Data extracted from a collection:
Segment Open
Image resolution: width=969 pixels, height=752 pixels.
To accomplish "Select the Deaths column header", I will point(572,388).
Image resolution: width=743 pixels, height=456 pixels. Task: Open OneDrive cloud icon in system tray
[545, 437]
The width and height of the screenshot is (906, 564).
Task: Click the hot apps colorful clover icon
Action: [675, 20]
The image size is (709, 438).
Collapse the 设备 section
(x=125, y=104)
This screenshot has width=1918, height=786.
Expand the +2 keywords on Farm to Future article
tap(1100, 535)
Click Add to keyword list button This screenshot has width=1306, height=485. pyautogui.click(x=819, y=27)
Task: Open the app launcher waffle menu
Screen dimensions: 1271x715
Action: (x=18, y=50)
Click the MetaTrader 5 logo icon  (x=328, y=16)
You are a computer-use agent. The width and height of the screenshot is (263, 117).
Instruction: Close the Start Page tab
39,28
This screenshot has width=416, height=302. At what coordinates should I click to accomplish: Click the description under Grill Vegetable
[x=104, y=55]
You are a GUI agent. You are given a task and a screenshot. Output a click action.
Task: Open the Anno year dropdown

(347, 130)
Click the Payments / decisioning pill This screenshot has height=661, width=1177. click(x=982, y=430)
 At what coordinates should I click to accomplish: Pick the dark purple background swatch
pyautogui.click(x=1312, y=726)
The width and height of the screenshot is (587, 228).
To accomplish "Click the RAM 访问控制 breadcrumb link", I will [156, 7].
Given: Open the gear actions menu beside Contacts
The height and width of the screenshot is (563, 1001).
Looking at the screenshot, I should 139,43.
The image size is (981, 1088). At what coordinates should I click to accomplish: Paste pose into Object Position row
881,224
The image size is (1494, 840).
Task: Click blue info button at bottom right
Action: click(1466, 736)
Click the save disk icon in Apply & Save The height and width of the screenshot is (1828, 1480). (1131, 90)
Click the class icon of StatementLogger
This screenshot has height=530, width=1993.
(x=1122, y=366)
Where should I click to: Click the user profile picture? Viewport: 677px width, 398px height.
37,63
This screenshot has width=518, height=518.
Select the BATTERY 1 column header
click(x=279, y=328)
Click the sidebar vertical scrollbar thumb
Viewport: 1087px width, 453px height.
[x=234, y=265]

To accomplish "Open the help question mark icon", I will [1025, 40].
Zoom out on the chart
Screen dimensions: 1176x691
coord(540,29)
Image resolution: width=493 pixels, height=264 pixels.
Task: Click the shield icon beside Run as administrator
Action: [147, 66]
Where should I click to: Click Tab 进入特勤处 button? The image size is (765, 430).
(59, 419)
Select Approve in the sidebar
Segment Closed
__WORK ITEM__
Where does the string "agent" appear in the records? Copy every line that holds it.

__EXERCISE RESPONSE__
You are a computer-use agent. The width and height of the screenshot is (263, 117).
You are a GUI agent. You are given a task and a screenshot. Output a click action.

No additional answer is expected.